La station suivante avait été construite à Epinay sur Orge. C’était le point kilométrique 24. On voit l’emplacement sur cette carte de 1842
Puis suivait Saint Michel sur Orge au km 28. L’auteur du livre « Itinéraire descriptif historique et pittoresque de la ligne de chemin de fer de Paris à Orléans » ne trouve rien de remarquable à noter dans ce village si ce n’est la gare et le puit artésien de 100 mètres de profondeur qui y a été creusé afin de recompléter l’eau des tenders grâce à une pompe mue par une machine à vapeur. N’oublions pas que l’on se trouvait à mi-chemin entre Paris et Etampes, gare où s’effectuait un changement de machine.

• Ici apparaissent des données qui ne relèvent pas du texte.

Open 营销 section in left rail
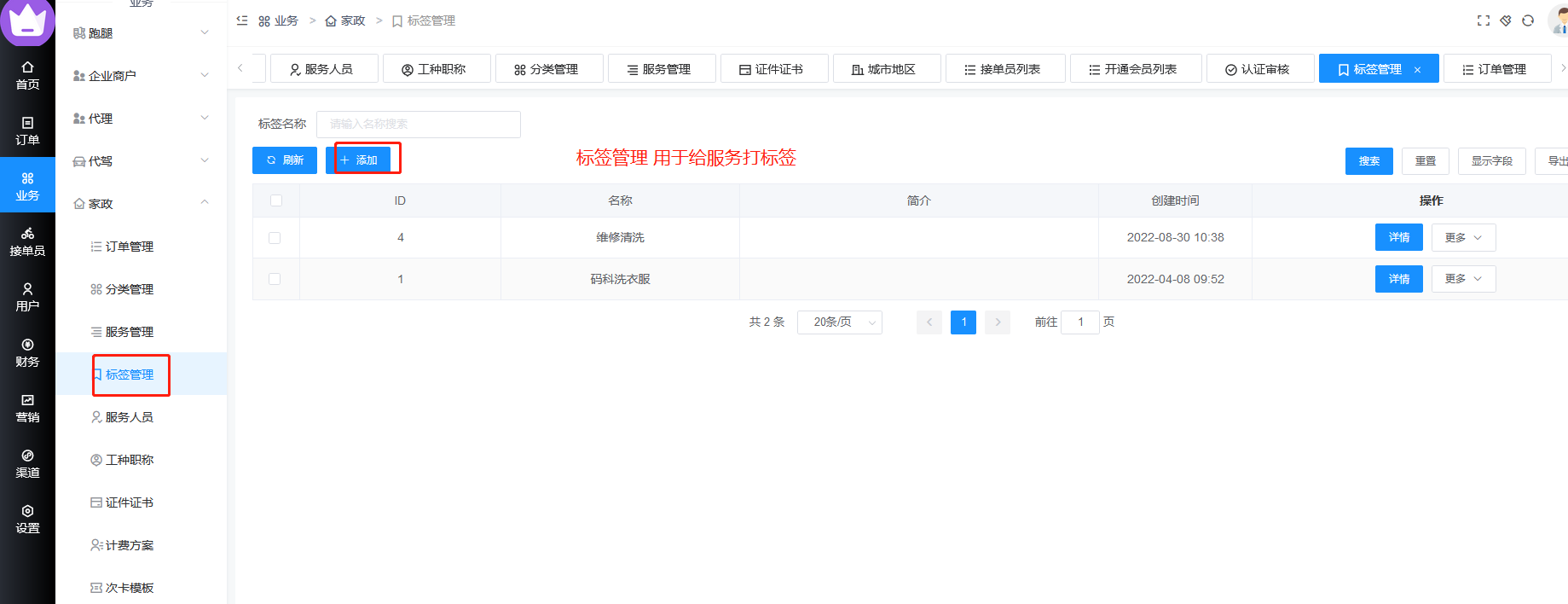This screenshot has height=604, width=1568. 27,408
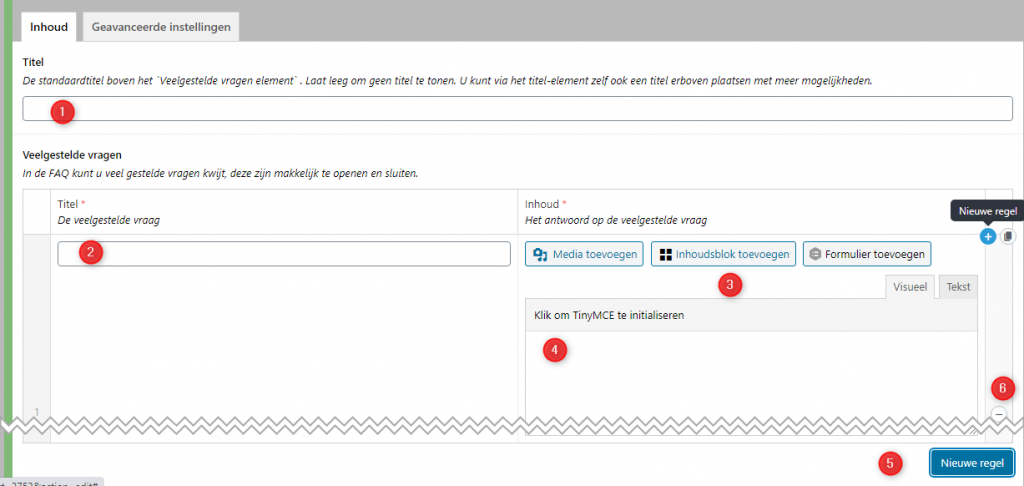Click the red marker number 5

click(x=892, y=463)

Laissant la tour de Montlhéry sur la droite que l’on voit très bien du train ce qui était aussi le cas à l’époque, la ligne atteignait Brétigny à 30 kilomètres de l’embarcadère.
C’est à partir de Brétigny que les premières difficultés du tracé se présentaient puisque la ligne devait s’élever jusqu’à une altitude de 90 mètres par l’intermédiaire de deux rampes de 3 et 3,5mm/mètre sur 6 km pour atteindre Marolles au kilomètre 36.

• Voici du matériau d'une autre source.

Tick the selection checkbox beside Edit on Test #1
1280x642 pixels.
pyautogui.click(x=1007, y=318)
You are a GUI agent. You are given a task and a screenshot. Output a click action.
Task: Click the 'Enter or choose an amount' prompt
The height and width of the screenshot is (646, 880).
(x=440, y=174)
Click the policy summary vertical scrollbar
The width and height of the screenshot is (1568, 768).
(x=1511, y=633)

Lardy et Etrechy une fois franchies, le train arrivait à Etampes au kilomètre 56
La difficulté majeure du parcours se situait au départ de cette gare où une rampe de 6,5km à la déclivité de 8mm/mètre mettait à rude épreuve les locomotives de l’époque. Cette déclivité, bien connue des cheminots du Sud-Ouest, porte le nom de rampe de Guillerval et constitue, à son sommet, le point culminant de la ligne.
A partir d’Angerville, neuvième station de la ligne, une grande ligne droite de plus de 20 km parcourait la Beauce et traversait Toury et Artenay, dixième et onzième station de la ligne situées respectivement aux Pk 88 et 101.
Le même auteur, qui ne trouvait rien de remarquable à Saint Michel sur Orge, estimait « qu’il avait suffi de deux ou trois coups de pioche pour niveler le terrain » en faisant référence à cette plaine parfaite qui abritait le grenier de la France (ce qui est toujours le cas).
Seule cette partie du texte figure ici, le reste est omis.